Hello, Jerold! I don’t imply that Harteros does it on purpose, but her level of cancellation is so high at this point that it makes her actual appearances statistically irrelevant. On the other hand. I don’t understand why an opera house would stage anything around her name, unless the idea were luring people into buy a ticket with the improbable perspective of ultimately seeing her at all.
We keep missing each other.
I saw Hanna-Elisabeth Müller, you lucked out with Wagner.
Harteros is supposed to be singing Manon Lescuat in Berlin next season, a random late edition to her rep if there ever was one, especially since she was supposed to sing it years ago and cancelled.
Ah, that’s sad, Peter! I remember you weren’t very excited about seeing Müller as Arabella. You have a share of responsibility for my lack of enthusiasm, since you were the one who made me hear the recording with Eleanor Steber! haha
Yeah I honestly can’t stand her and nothing about her sound makes me think Arabella. I thought she lacked serious float and like Fritsch her upper register leans to close to pointiness and stridency to ever really match the demands of the role. She’s an ok performer and the words are clear but I don’t get the voice at all.
In any case, it’s not a voice for Arabella. I have just read anyway that Jacquelyn Wagner is singing the performance of May 20th too.
I like Wagner, her Arabella recording I remember as being pretty good. It’s not a unique sound but it’s a good sized voice.

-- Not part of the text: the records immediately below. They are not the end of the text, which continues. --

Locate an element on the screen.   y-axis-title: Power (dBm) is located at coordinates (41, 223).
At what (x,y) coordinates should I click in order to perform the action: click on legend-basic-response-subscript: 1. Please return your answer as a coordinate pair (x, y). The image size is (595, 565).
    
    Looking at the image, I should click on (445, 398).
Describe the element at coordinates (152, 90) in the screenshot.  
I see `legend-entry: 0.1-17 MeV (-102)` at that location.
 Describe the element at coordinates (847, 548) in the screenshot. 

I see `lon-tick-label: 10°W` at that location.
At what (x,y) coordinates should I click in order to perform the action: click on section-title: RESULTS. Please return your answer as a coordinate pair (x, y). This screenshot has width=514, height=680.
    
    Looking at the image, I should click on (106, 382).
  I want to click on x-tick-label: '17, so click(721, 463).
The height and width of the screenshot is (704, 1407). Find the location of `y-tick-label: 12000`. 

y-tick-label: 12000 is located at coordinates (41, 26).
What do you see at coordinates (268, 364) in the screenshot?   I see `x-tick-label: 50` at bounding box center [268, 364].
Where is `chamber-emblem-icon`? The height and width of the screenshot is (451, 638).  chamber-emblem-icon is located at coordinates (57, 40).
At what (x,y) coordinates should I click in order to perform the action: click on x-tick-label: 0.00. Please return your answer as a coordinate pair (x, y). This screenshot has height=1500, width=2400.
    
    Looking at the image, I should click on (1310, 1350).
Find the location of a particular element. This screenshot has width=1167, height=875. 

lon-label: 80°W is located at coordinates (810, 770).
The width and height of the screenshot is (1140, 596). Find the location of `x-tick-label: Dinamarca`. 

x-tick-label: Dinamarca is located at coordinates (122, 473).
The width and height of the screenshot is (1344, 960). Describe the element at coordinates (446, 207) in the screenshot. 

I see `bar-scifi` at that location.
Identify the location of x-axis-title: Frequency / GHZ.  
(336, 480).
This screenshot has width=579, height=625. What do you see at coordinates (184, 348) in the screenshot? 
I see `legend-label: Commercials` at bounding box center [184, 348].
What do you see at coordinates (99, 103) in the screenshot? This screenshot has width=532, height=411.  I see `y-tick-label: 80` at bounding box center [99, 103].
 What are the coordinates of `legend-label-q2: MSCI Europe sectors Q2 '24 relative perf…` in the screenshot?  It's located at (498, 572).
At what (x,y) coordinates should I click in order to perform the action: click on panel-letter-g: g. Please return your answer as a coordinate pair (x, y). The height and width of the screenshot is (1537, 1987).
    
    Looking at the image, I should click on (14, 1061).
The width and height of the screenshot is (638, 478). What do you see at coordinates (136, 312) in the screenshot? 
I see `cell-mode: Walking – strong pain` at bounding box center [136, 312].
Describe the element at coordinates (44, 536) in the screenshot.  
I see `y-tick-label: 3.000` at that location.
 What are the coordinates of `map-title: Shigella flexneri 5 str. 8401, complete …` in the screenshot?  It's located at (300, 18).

Considering that she had very little time to get acquainted with the production and was on a very busy schedule of rehearsals, she did a very commendable job. In normal circumstances, she might be even better, I’d say. She has very solid technique and was always in charge. I don’t think she has the personality for the role – I mean the charisma and the natural radiance – and yet she scores many and many points by don’t trying to be seductive in the wrong way. I mean, this is a Grace Kelly and not a Lana Turner role.
Yeah, I mean she’s a solid actor but she’s not an exciting or charismatic presence. You do need some kind of real force of personality for the role, even if it’s subtle.